Flaggers are gods

or goddesses, in my opinion, and I am neither, so what am I doing flagging? Any port in the storm, I guess, and we were a worker short today on 114th Street in Queens, where the job was grinding stumps of the ash trees that we had removed last week. I am usually the arborist supervising the job, and my flag was rather pathetic.

I used to know a flagger on another job. Her name was Pauline but for some reason the crew insisted on calling her Paulina. She was Jamaican, and when she spoke to someone from her homeland I found her patois impossible to understand, though of course she spoke perfect English. She managed the eight lanes of traffic at 167th and Webster Avenue in the Bronx like she was coaxing a gaggle of hornet-tempered ballerinas into performing a beautiful Swan Lake, making sure each vehicle knew its proper place and nobody died.

When the traffic fumes choked me, I took refuge in the live poultry place, a misnomer because it also had rabbits, chickens and goats for sale, and, during Eid, fine young cows.

I socialized especially with the goats, and made plans to adopt one and give it to one of those farms that takes in orphaned creatures, until I called around and found that no one would take an animal from a live market on the theory that it would only encourage the practice.

In Queens, they use a Vermeer to grind the stumps. 

When I first saw a Vermeer on a job, a bigger one, I thought it was so odd to name machinery after a fantastic Dutch painter.

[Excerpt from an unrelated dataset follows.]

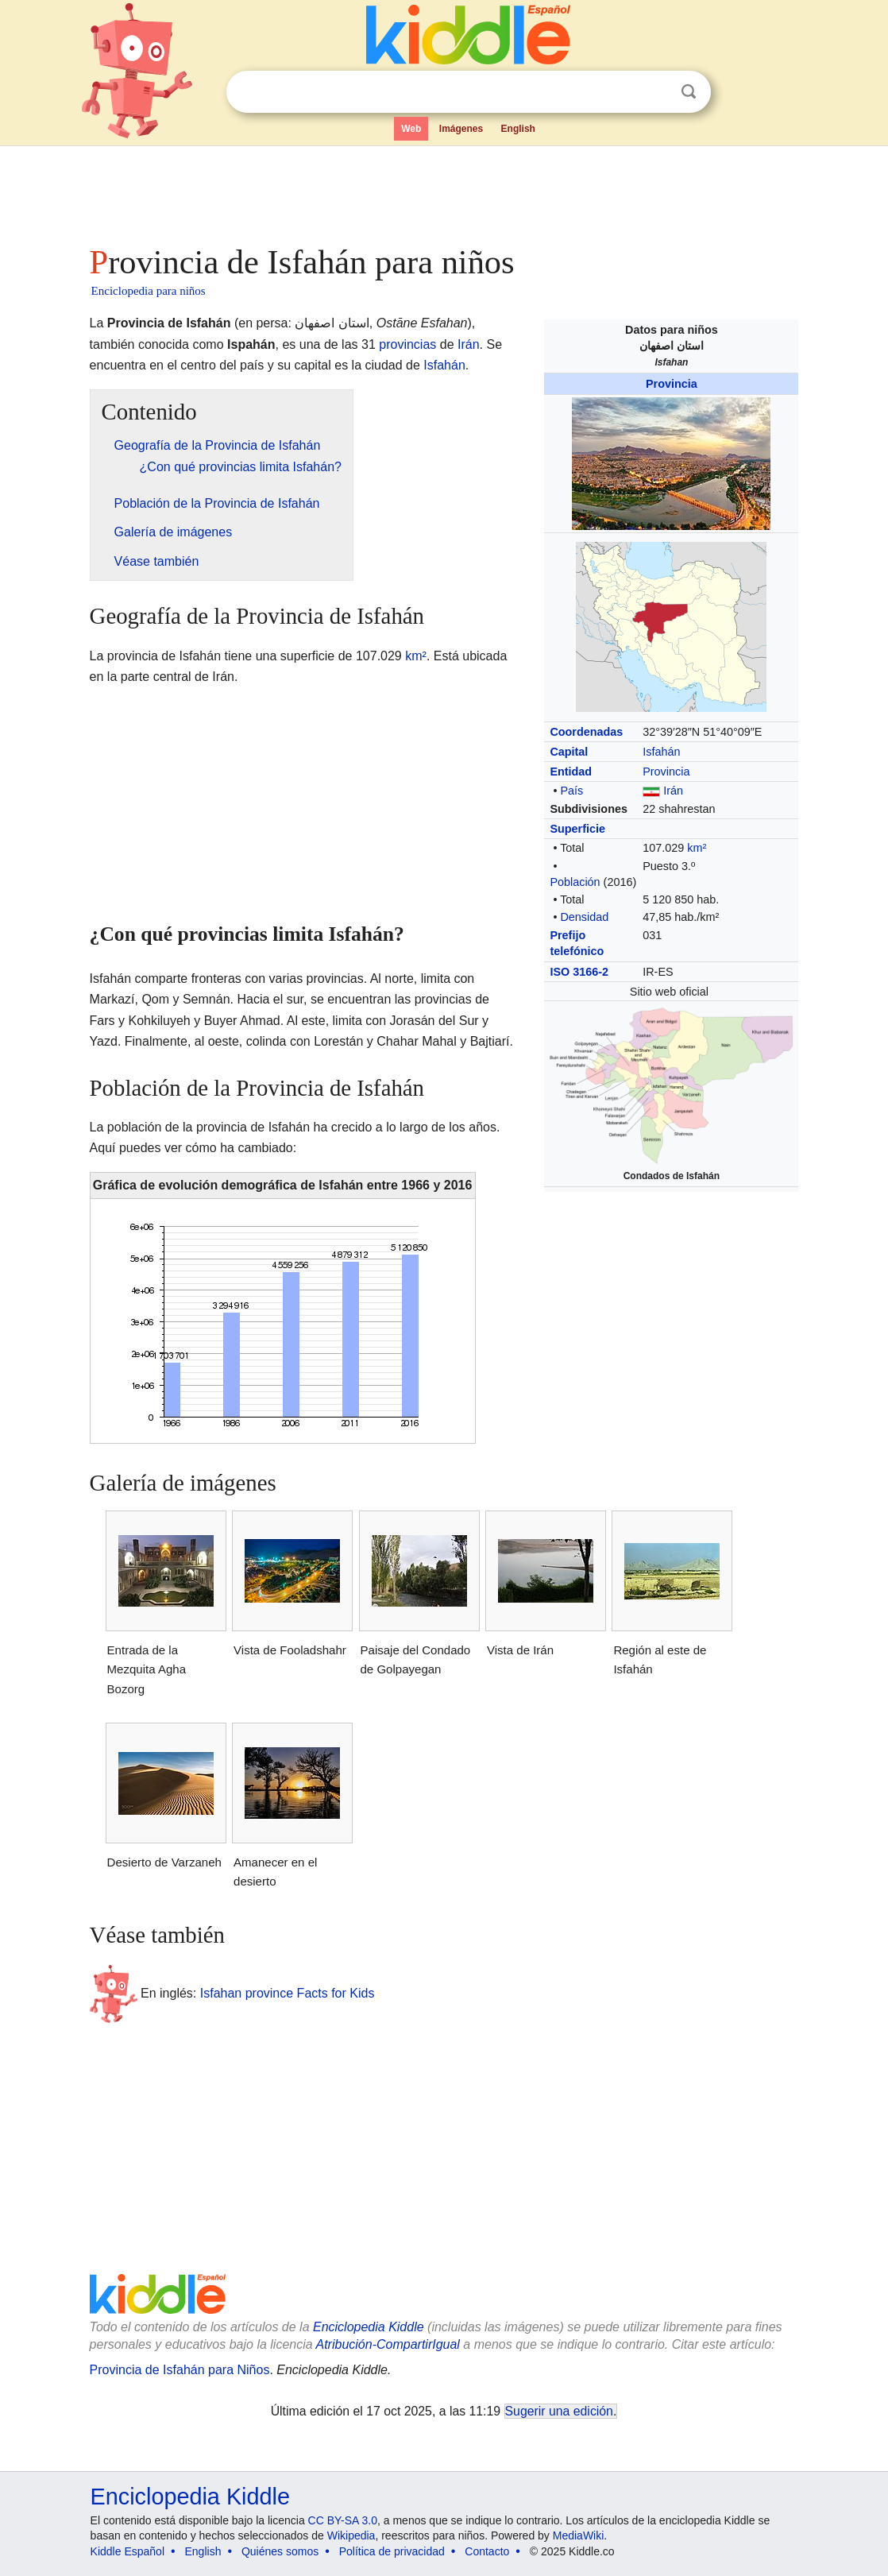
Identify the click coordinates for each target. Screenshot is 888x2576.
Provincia (671, 383)
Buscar (689, 92)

But each has its own beauty, I guess. The stump grinder performs its function beautifully.

Standing on the sidewalk with my flag, I see that Queens is not without flamboyant flowering fruit trees.

A couple who had bought their home 50 years ago, they said, lamented the destruction of the ash trees across the street. They were sick, I tell them, they were dying. And I thought to myself, Look up and savor the gigantic Ginkgo bilobas with their tiny emerging fan leaves that grow on your side of the street.

Ancient Ginkgo trees aren’t getting sick anytime soon.

2 Comments

Filed under Jean Zimmerman

2 responses to “Flaggers are gods

  1. Greg Klos

    we have watched in horror as the dreaded Emerald Ash Borer makes it way slowly…

  2. Greg Klos

    The blight of the ash is so sad. In Wisconsin we have the dreaded Emerald Ash Borer makes it way North. Despite our best efforts, the pest is winning. I continue to enjoy your posts Jean.